====== DATA UNDER STUDY

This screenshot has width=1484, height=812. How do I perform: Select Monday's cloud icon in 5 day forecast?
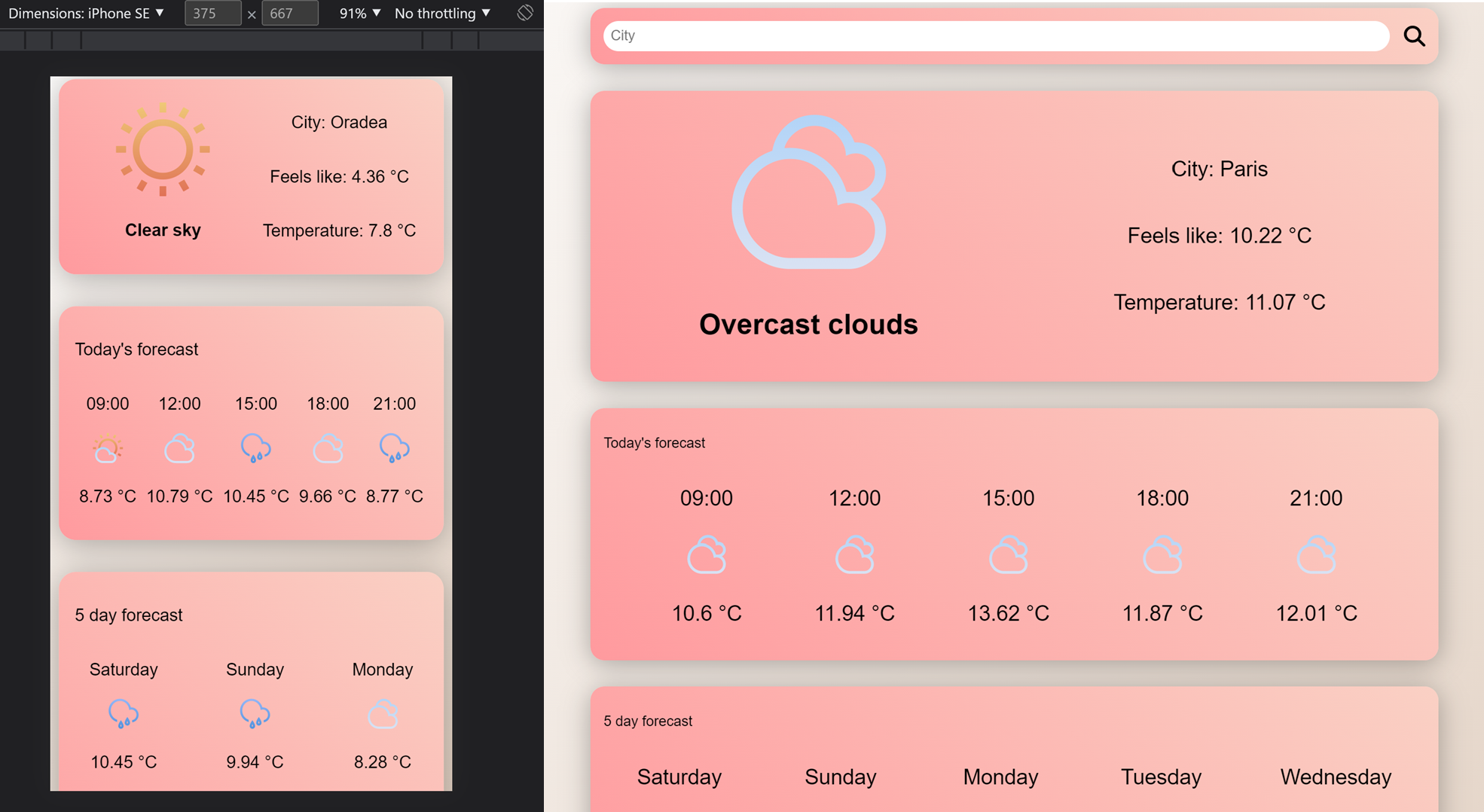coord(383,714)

============
====== DATA UNDER STUDY

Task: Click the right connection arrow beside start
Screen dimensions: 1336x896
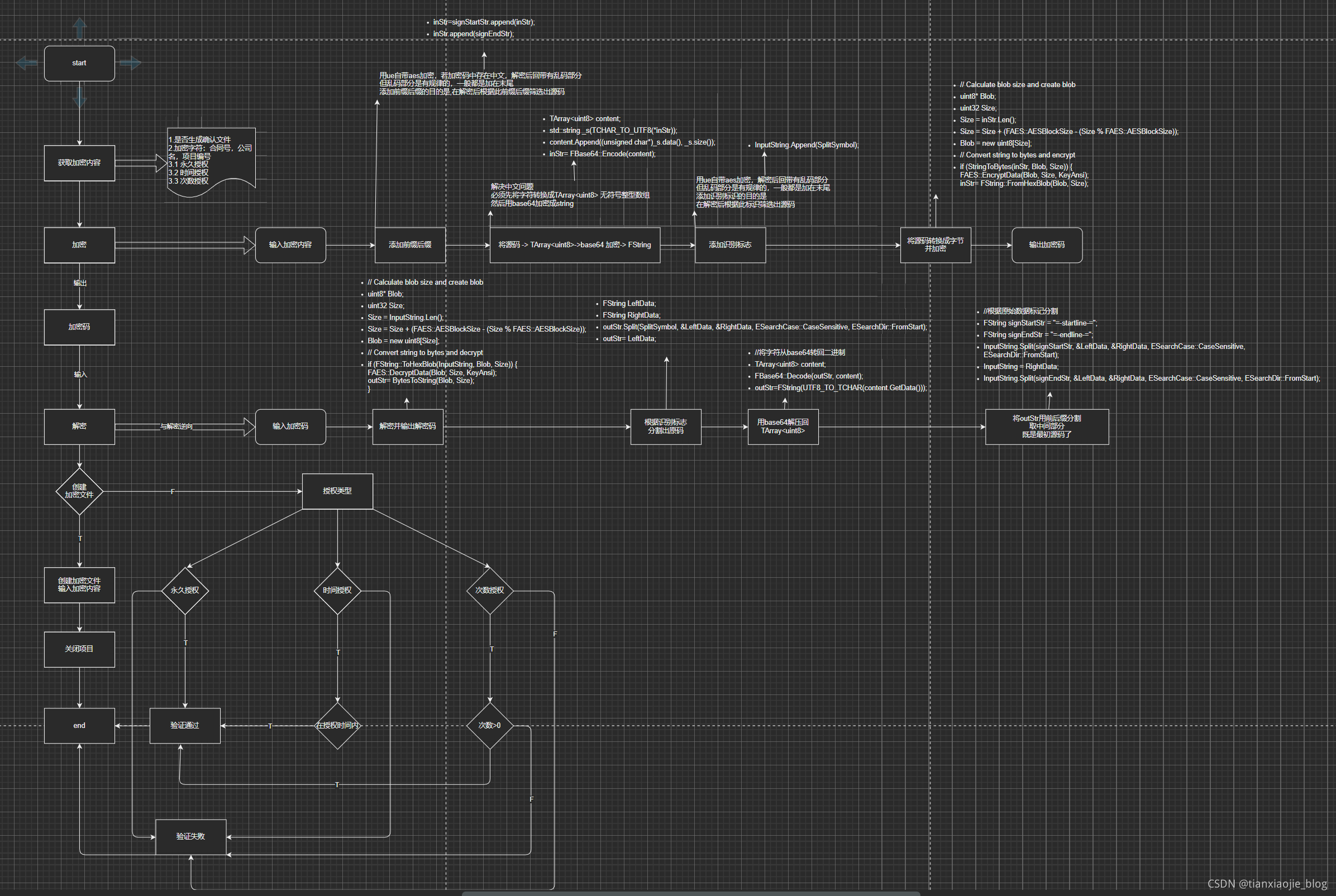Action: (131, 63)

============
====== DATA UNDER STUDY

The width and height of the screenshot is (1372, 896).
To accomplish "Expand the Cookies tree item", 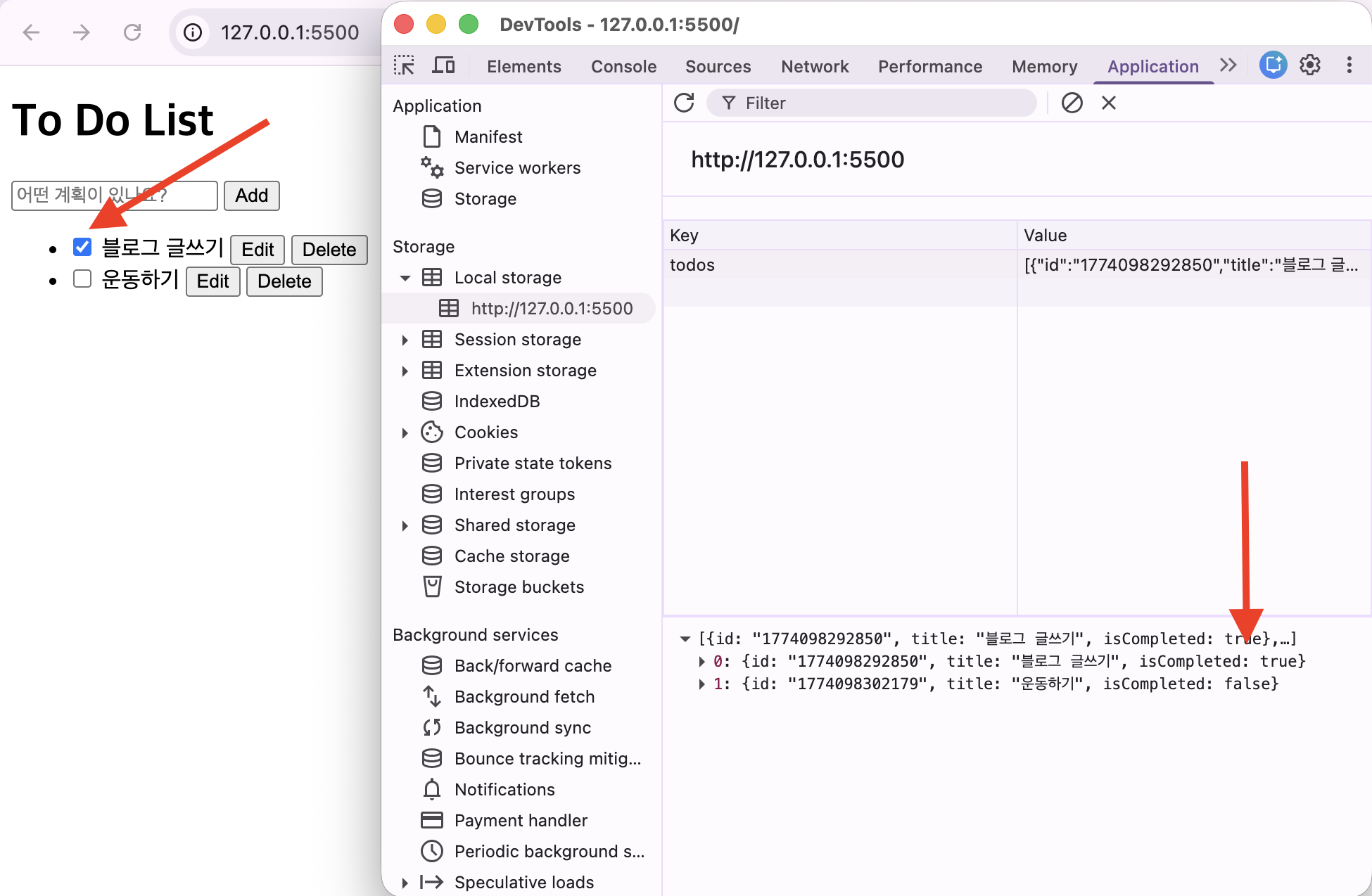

============

*DESCRIPTION OF THE TASK*.
Although the records hold pictures, the copy must not; give again exactly the lines from the one with "The width and" through the one with "the Cookies tree".

*RESPONSE FOR THIS EXERCISE*.
The width and height of the screenshot is (1372, 896).
To accomplish "Expand the Cookies tree item", 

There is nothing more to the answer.